Exercise instructions:
1. In the COPD study abstract, what method was used to measure serum C-reactive protein levels?
2. Summarize the COPD study abstract in two sentences.
3. Extend the COPD study abstract, beginning immediately after its final sentence.

Excerpt:

Background: Chronic obstructive pulmonary disease (COPD) causes a high rate of morbidity worldwide and predicting a bacterial cause of an exacerbation of COPD is difficult.
Method: In this study, patient serum was obtained and C-reactive protein (CRP) levels were measured using an automated latex-enhanced turbidimetric assay. Sputum samples were obtained and evaluated microscopically. The relationship between CRP and the bacterial colonies in sputum in 81 patients with an exacerbation of COPD was assessed. Receiver operating characteristic (ROC) curves and the respective areas under the curve (AUCs) were calculated. Data from 64 patients with bacterial acute exacerbation of COPD (AECOPD) were compared with those of 37 patients with no documented bacterial AECOPD. Results categorized according to the nature of sputum as mucoid or purulent were also compared.

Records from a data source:
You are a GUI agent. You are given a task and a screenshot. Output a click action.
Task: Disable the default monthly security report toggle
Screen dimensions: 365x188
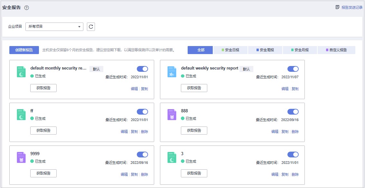[x=142, y=69]
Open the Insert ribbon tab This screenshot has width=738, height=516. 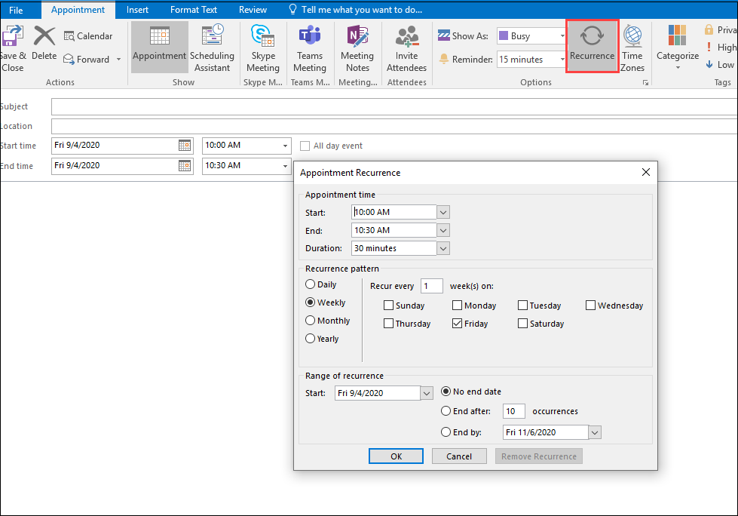click(137, 9)
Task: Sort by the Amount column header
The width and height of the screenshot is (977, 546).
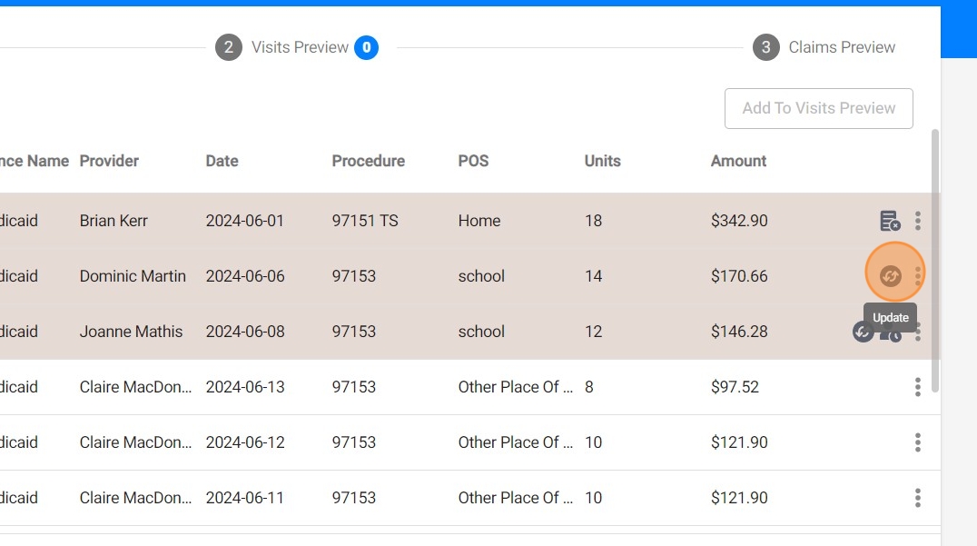Action: click(738, 161)
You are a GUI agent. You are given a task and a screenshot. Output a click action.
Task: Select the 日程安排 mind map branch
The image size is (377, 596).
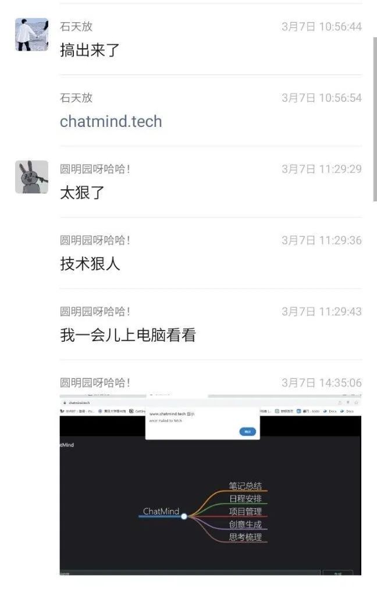245,498
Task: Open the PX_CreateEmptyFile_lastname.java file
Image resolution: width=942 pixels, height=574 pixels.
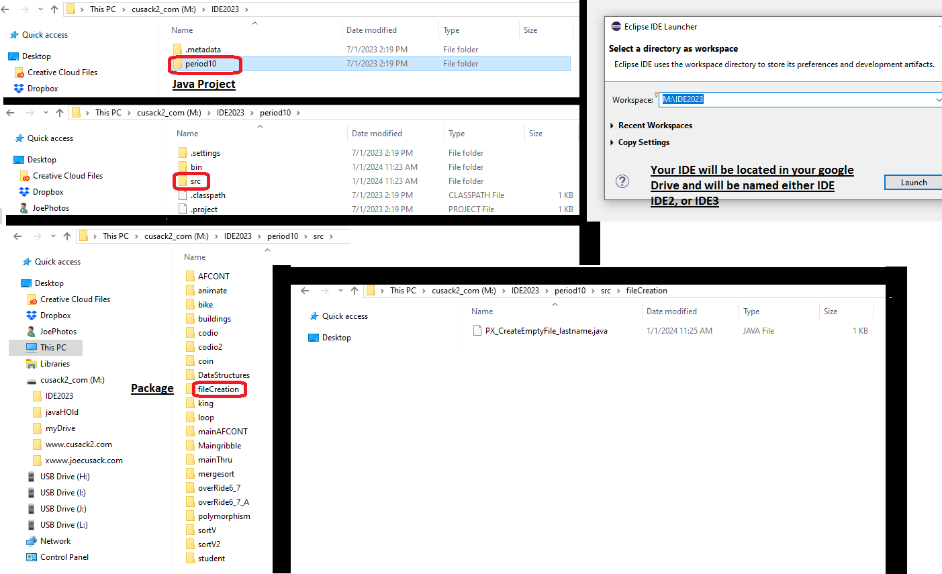Action: [x=546, y=331]
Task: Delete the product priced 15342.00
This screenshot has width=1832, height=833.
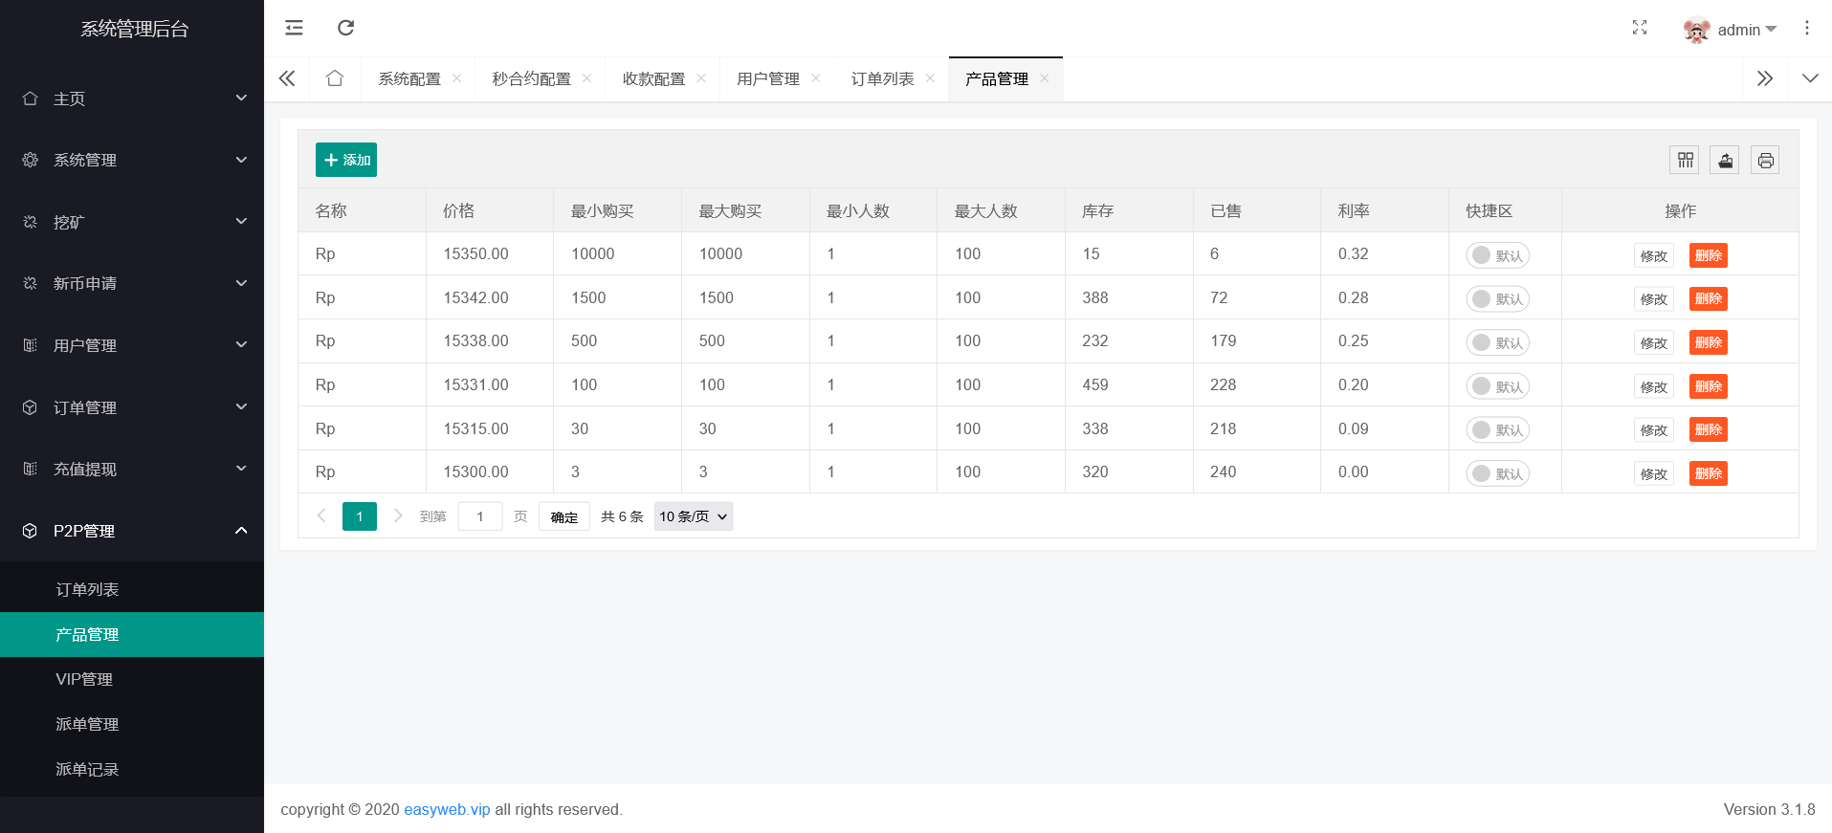Action: tap(1708, 298)
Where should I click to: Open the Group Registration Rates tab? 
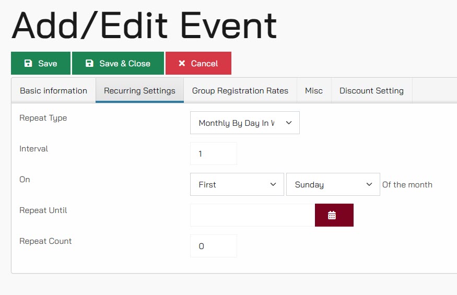[x=240, y=90]
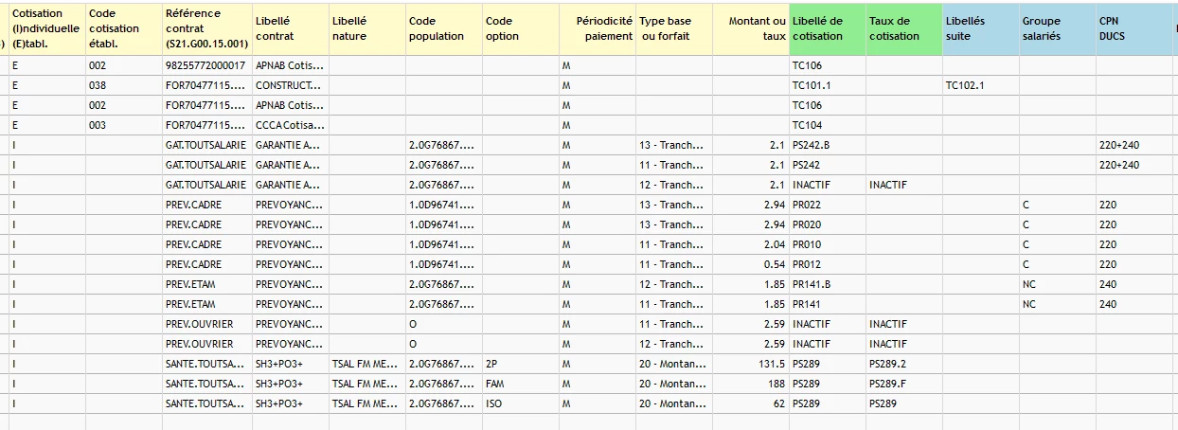
Task: Select the Code population column header
Action: tap(443, 28)
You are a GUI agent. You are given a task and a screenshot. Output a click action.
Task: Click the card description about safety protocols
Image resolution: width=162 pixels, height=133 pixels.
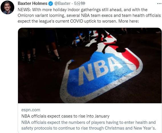[x=88, y=125]
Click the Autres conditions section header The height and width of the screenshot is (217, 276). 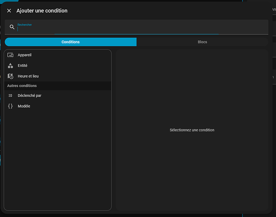click(x=22, y=86)

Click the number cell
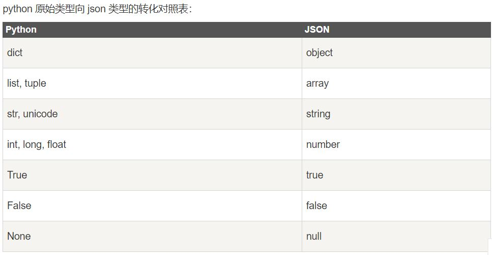pos(397,144)
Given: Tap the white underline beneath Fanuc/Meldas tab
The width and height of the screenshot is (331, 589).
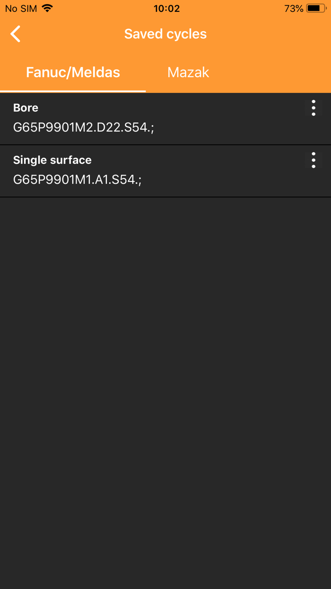Looking at the screenshot, I should click(x=73, y=91).
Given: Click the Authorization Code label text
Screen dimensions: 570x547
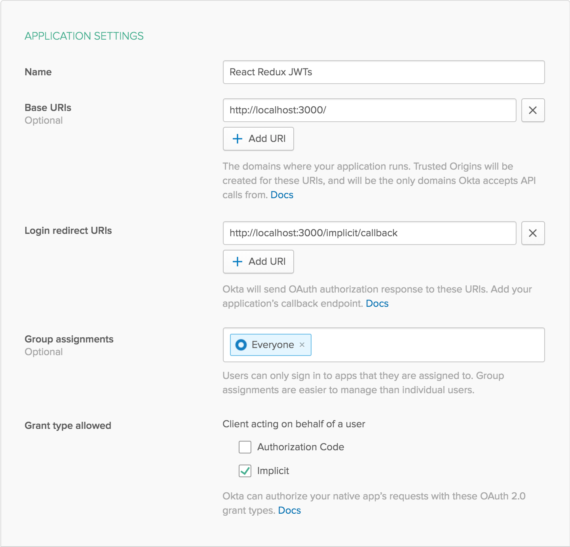Looking at the screenshot, I should (300, 447).
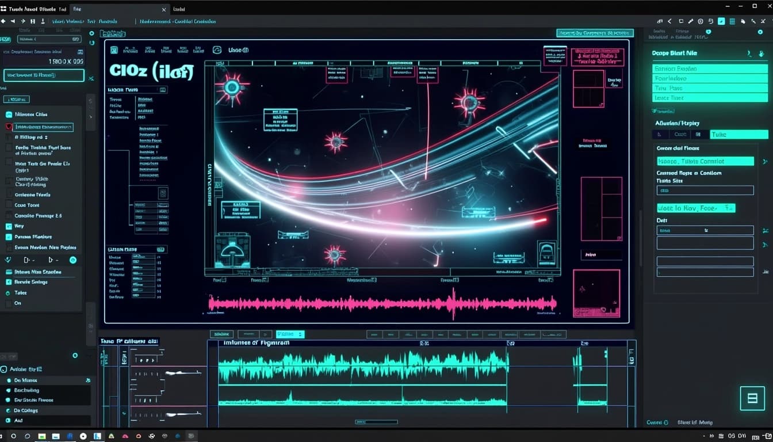The width and height of the screenshot is (773, 442).
Task: Open the 'File' tab in title bar
Action: (x=77, y=9)
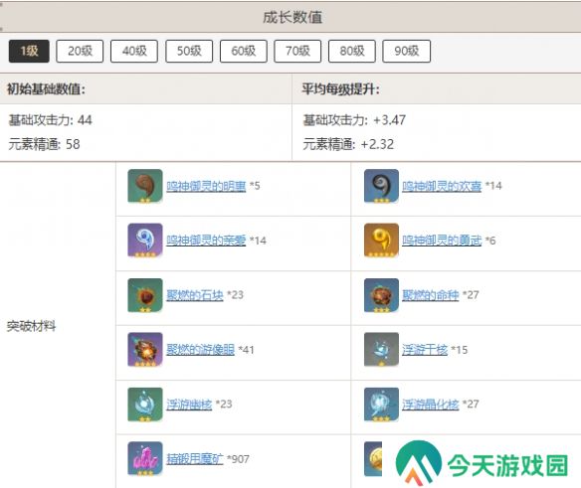The image size is (581, 488).
Task: Open the 精锻用魔矿 link
Action: coord(195,459)
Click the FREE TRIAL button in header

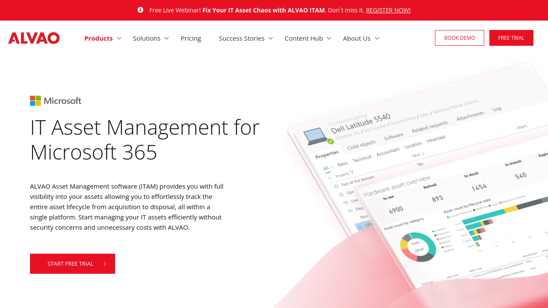point(511,38)
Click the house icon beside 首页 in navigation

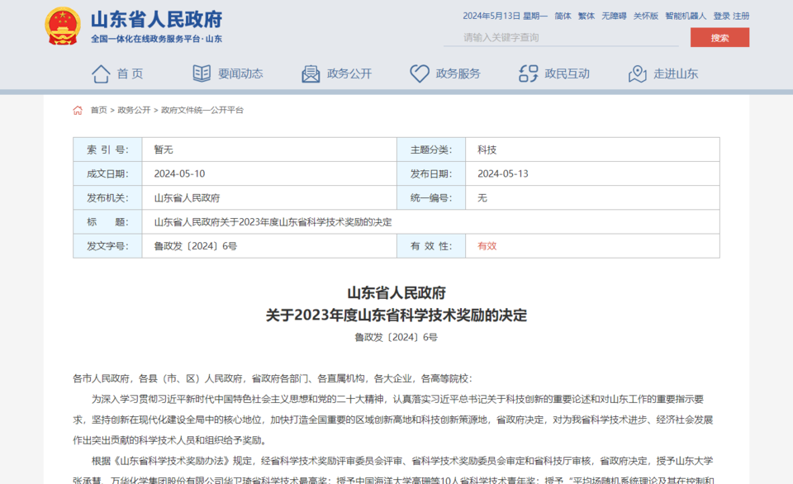(x=101, y=74)
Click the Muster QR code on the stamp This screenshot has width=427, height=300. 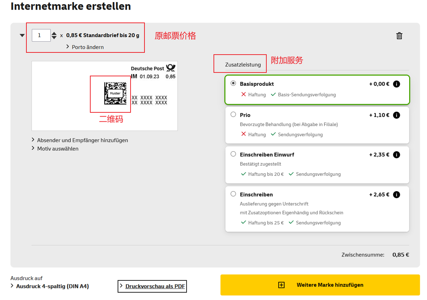coord(115,93)
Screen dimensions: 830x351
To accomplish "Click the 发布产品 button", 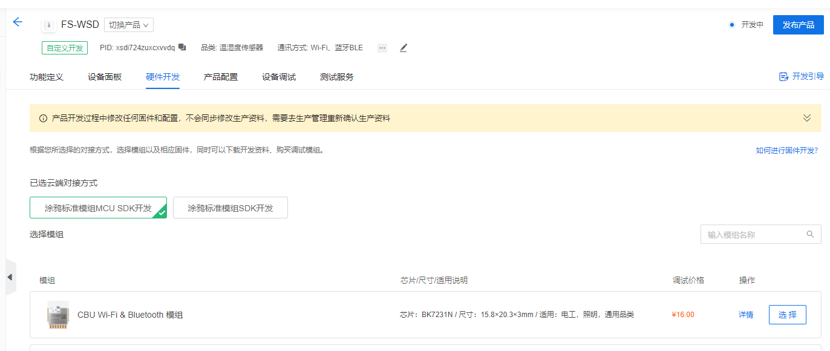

Responses to the exercise:
1. An automated latex-enhanced turbidimetric assay was used.

2. Chronic obstructive pulmonary disease causes a high rate of morbidity worldwide, and predicting a bacterial cause of an exacerbation is difficult. The study measured serum C-reactive protein, examined sputum microscopically, and assessed the relationship between C-reactive protein and sputum bacterial colonies using ROC curves and their AUCs, also comparing results by whether the sputum was mucoid or purulent.

3.
Results: High median CRP levels were observed in bacterial AECOPD compared with nonbacterial AECOPD. The ideal cutoff point for distinguishing patients with bacterial AECOPD from those with nonbacterial AECOPD was 19.65 mg/L (sensitivity, 78.18%; specificity, 84.61%; AUC, 0.832). In patients with mucoid sputum, the cutoff point was 15.21 mg/L and the area under the ROC curve 0.86, with a sensitivity of 81.5% and a specificity of 77.8%. Purulent sputum had a significantly higher CRP level than mucoid sputum, but with an AUC of only 0.617 (95% confidence interval, 0.49-0.74) to diagnosis bacterial AECOPD.
Conclusions: In adult patients with symptoms of AECOPD, an elevated serum CRP level of >19.6 mg/L indicates bacterial exacerbation. In patients with AECOPD with mucoid sputum, an elevated CRP level of >15.21 mg/L indicates bacterial infection, which may be a useful clinical marker for therapy of this disease.